Pyramid of the Niches in El Tajín
The earliest human settlements in the area date back to about 2000 BCE with agriculture practiced early with those communities on the coast having seafood prominent in the diet, especially mollusks. The area thrived with many small villages and ceremonial center because of abundant agricultural production. The beginning of the Classic period around 300BCE brought great changes to the region as it became part of an important trade route between Teotihuacan and the Mayas. Evidence of Teotihuacan influence become evident including religion and architecture.
The name “Totonacapan” is from the Totonac people (+ “pan” meaning “place”), who probably arrived to the area between the 8th and 9th centuries. It was populated by other cultures before this, which have since been lost. It is not known how the Totonacs came to occupy and dominate the region, and there are several theories, some of which point to links with Teotihuacan and/or a migration from the interior towards the Gulf coast. Their main archeological sites include El Tajín, Cempoala and Yohualichan (in the Sierra Norte de Puebla). El Tajín is considered crucial to Totonac identity. The territory originally extended from the Papaloapan River in the south to the Cazones River in the north, the Gulf of Mexico on the east and into the Sierra Madre Oriental mountains to the west into what is now the Sierra Norte de Puebla and perhaps even as far as Tulancingo. However, these western areas had become ethnically mixed due to influxes of Nahuas and Otomis long before the Spanish arrived.

Supplied material:
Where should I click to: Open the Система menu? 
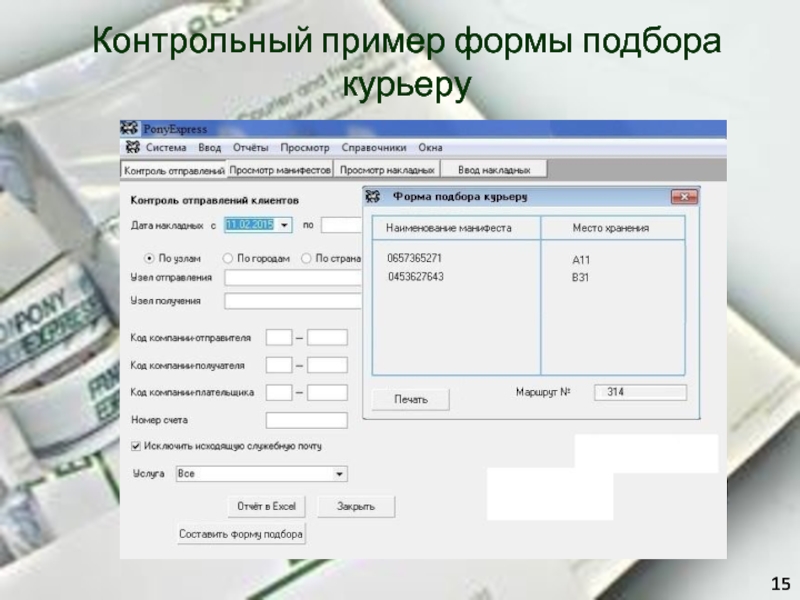click(165, 147)
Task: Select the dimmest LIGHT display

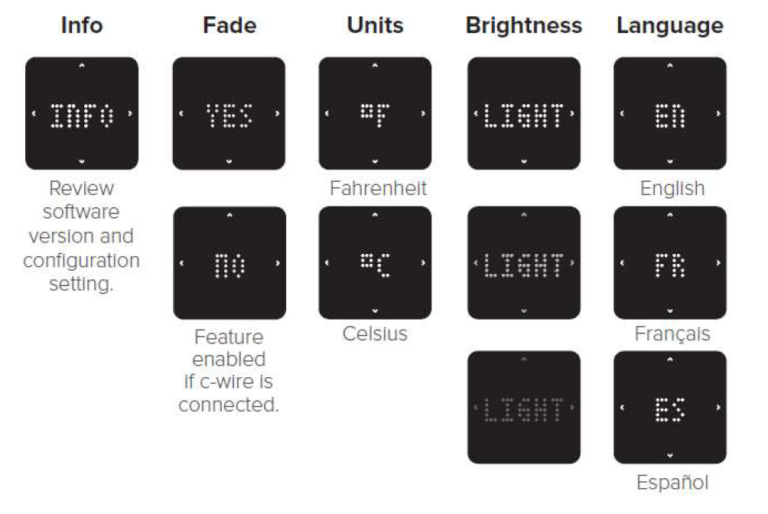Action: tap(523, 407)
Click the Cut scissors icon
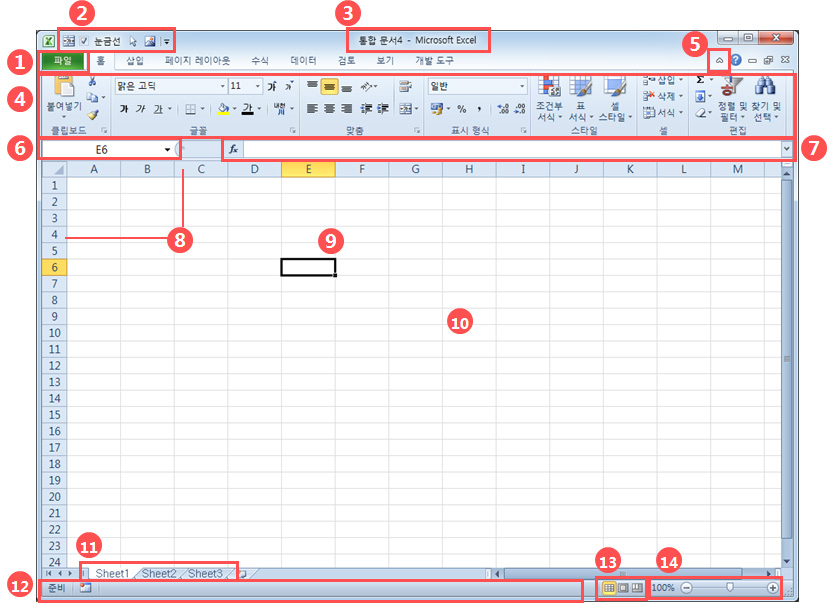Viewport: 833px width, 603px height. [x=92, y=81]
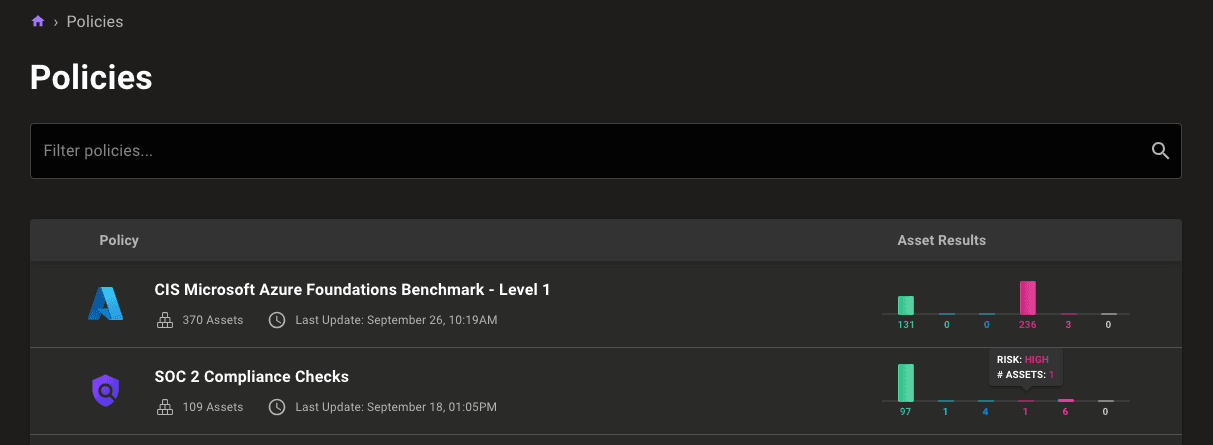Click the green bar labeled 131
This screenshot has height=445, width=1213.
905,305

Work task A:
Answer these questions using the text on Totonacapan:
(i) To about what date do the earliest human settlements in the area go back?
(ii) What does "pan" mean?
(iii) Which river formed the southern limit of the territory?
Work task B:
Rewrite everything in the text on Totonacapan from "Pyramid of the" down to "religion and architecture.", replacing "mollusks" with "shellfish".
Work task C:
Extend the text on Totonacapan with a further paragraph that follows on from its final sentence.
The lines above are not used here.

Expected output A:
(i) About 2000 BCE.
(ii) "Place."
(iii) The Papaloapan River.

Expected output B:
Pyramid of the Niches in El Tajín
The earliest human settlements in the area date back to about 2000 BCE with agriculture practiced early with those communities on the coast having seafood prominent in the diet, especially shellfish. The area thrived with many small villages and ceremonial center because of abundant agricultural production. The beginning of the Classic period around 300BCE brought great changes to the region as it became part of an important trade route between Teotihuacan and the Mayas. Evidence of Teotihuacan influence become evident including religion and architecture.

Expected output C:
19th century Carl Nebel lithograph of people from Totonacapan
When the Spanish arrived in the 16th century, the region was dominated by the Totonacs, who were then in turn dominated by the Aztec Empire. Because of this, the Totonacs allied with the Spanish against the Aztecs to conquer Tenochtitlán . However, war, disease and forced labor brought the Totonac population down drastically. The Totonac population in Cempoala is estimated to have been about 80,000 when the Spanish arrived in 1519 but with only eighty left in 1550. The Spanish also took their lands for cattle raising until the ethnicity occupied only about half of what it used to. In many areas, the Totonac population was replaced by Spanish, mestizo and African peoples. Until the 17th century, the Spanish mostly respected Totonac leadership as their help against the Aztec made them non-threatening militarily. Evangelization was likewise slow, with only sixteen parishes in all of Totonacapan by 1750.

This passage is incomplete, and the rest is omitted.